April 22, 2021

mzansipreneur

Productive conversations about the economy and money

Beneficiation is becoming fashionable again

It seems like a pretty straight forward proposition that if developing countries like South Africa added more value to their commodities locally, rather than exporting them to other countries in a raw and unprocessed format, their key economic indicators like employment and economic growth will be enhanced. Skills would be developed locally and new industries will emerge that aid in development. It thus becomes a source of frustration for policymakers, politicians and many citizens that a country that is rich in natural resources is unable to exploit the full value chain for commodities such as gold, diamonds, agricultural produce, platinum etc. This feeds into a general discussion about local production and the decline of the manufacturing sectors we once had in South Africa.
It is no surprise that beneficiation, the process of adding value to commodities principally through design and manufacturing, occasionally rears its head in crucial policy debates as the solution to some of our economic blues. Beneficiation was included as one of the pillars of the Mining Charter – companies could offset some of the obligation to increase the ownership stakes held by previously disadvantaged citizens with projects to process commodities within South Africa. The offset/trade-off mechanisms were not articulated in the Charter and in the early 2000’s, it was difficult to come up with a model to make this happen. For every 1% equity stake that a mining company does not sell to BEE partners, how much beneficiation should it engage in to compensate for that? This was the basic question that could not be answered.
Various initiatives were attempted by mining companies to support the call to beneficiation. During the time I was involved in that industry, I thought these were still initial endeavours; a lot of effort went into them but they were nothing to shout from the rooftops about. These early efforts included jewellery manufacturing development programmes (including direct investment by mining companies), working capital financing products and design competitions. It was clear to me (as I argued in an op-ed in the Business Day six years ago) that upstream producers can only be expected to extend support in ways that do not undermine their commercial interests and that are ideally related to their existing strengths. That’s a tough call for primary extractive companies and it’s likely that beneficiation attempts will be related to projects that facilitate local manufacturing, rather than expecting mining companies to start beneficiating in-house.

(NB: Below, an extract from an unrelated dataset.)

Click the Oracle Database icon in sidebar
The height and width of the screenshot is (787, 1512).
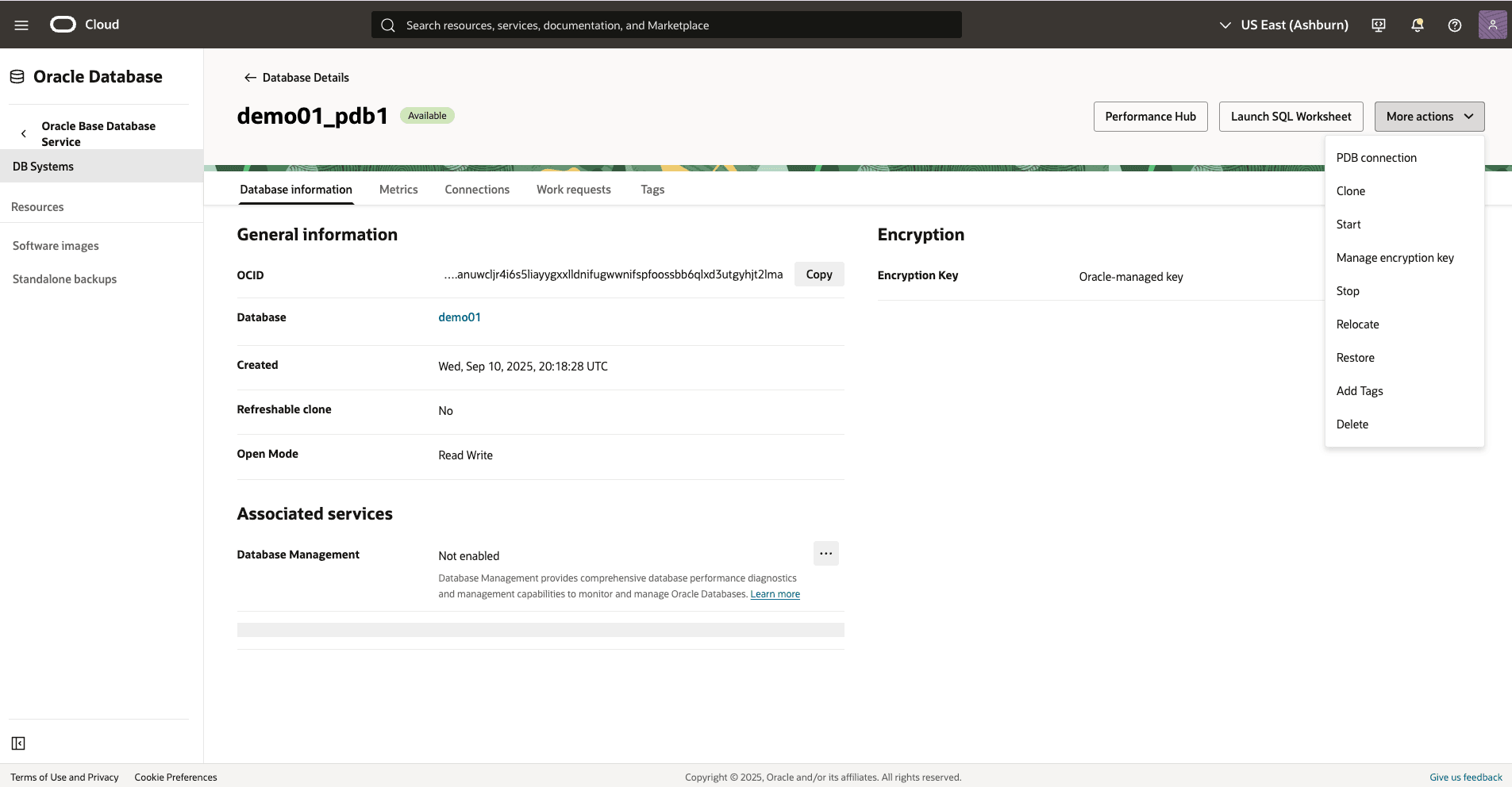(16, 75)
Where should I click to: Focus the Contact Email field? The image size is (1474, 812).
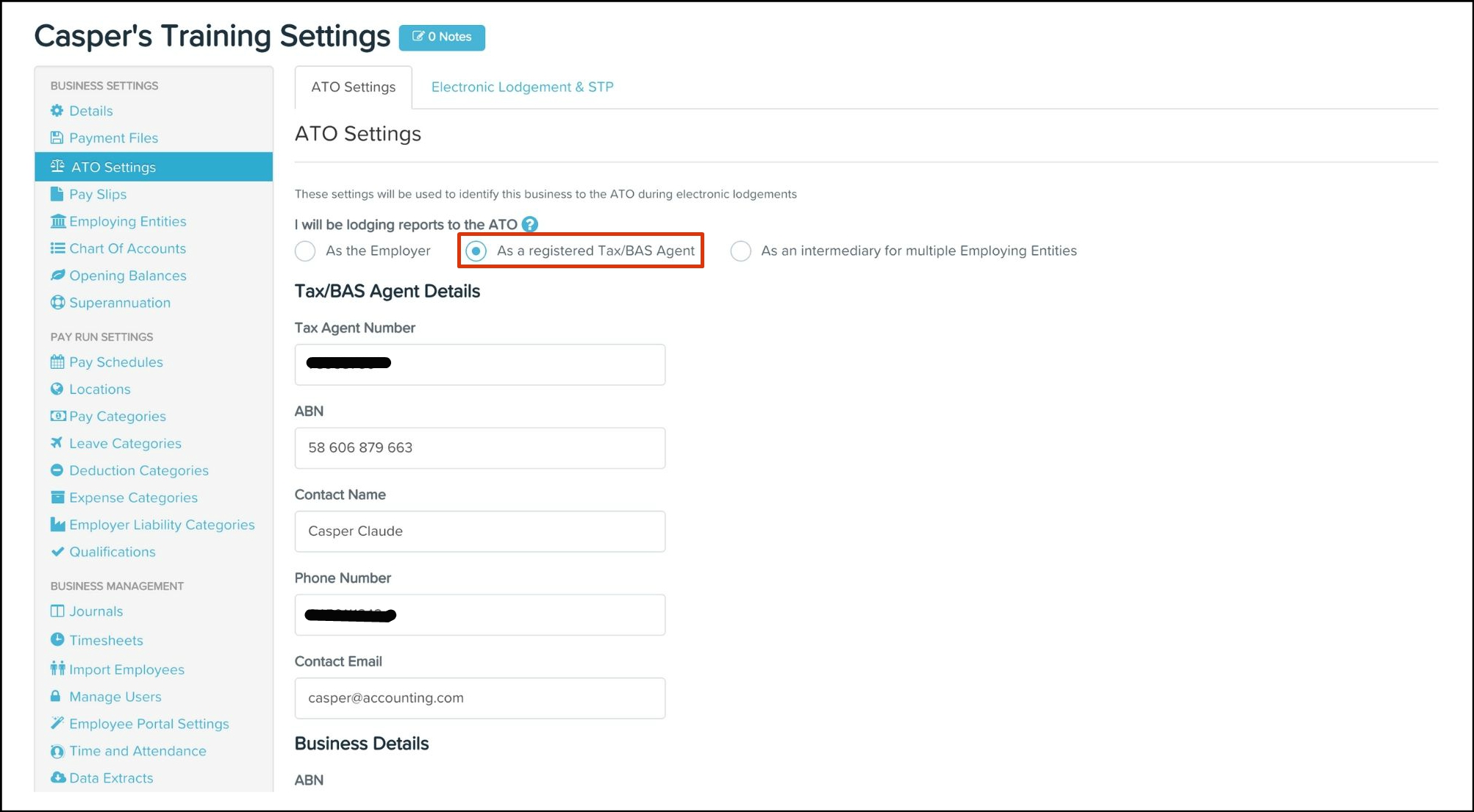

Then there is the globalisation angle. There are countries that have developed competitive advantages in the value chains that we seek to enter. For instance, Italy and Turkey have developed significant gold jewellery design and manufacturing industries with all the attendant infrastructure, networks and know-how that the industry entails.

These themes emerged during my interaction with some of the stall-holders at African Fashion International’s Fashion Week that was held over the past few days. This was a fantastic event that showcased fashion talent from across the African continent – talent that has been repressed for so long. Some of the energetic entrepreneurs whose products I encountered at this platform will certainly grace these pages. I learned, at a stall selling beautiful shoes, that the shoes were designed in South Africa but that they were manufactured in Brazil. This seems to be a case of “beneficiation leapfrogging” where locals are involved in a higher-order activity such as design, but having skipped the manufacturing stage altogether. I heard a similar story at a jewellery stall where the pieces were also said to be designed in South Africa but some of the fabrication was done overseas – the diamonds were polished and cut in Britain and this was because the skills were not readily available in South Africa.
It’s no longer unusual for the activities that bring a product to market to be located in different countries. Go to any fashion capital and you will struggle to find products that are fully manufactured within that country. But one doesn’t expect the level of outsourcing in Johannesburg to be similar to that of New York or Milan. Developing countries cannot dismiss manufacturing jobs in favour of design and branding; we need a more balanced production profile that includes high levels of labour-intensive activities.
So it seems we have creative entrepreneurs in the fashion space living in a continent that’s about to take off in terms of a growing consumer class. These entrepreneurs seem poised to create new products that serve genuine needs (that is, not attracting sympathy dollars) and this should have ripple effects in terms of creating jobs in manufacturing, branding, sales, retail etc. This will happen in the context of global competition where nothing is guaranteed and access to raw materials in a determining factor in terms of decisions about the location of production. This suggests a policy focus not just on exhorting people to “buy local” but also a commitment by government, business and labour to invest in skills and enterprise development. Value addition can only take off in the context of a local business environment that is supportive of learning, innovation and risk-taking.
The resurgence of policy interest in beneficiation as a tool for economic development is now taking place in a very different climate from that which prevailed in the early 2000s. Now beneficiation is being touted as a sort of compromise solution, as opposed to some of the more radical measures that are being suggested as a way to transform the mining industry, such as nationalisation. Perhaps that will result in more tangible outcomes this time round, given the high stakes involved, though there will be tough work ahead to address some of the structural impediments to local manufacturing such as skills levels, access to finance, the prices of key inputs, including the commodities themselves (gold is at an all-time high) and the cost of labour, and trade policy.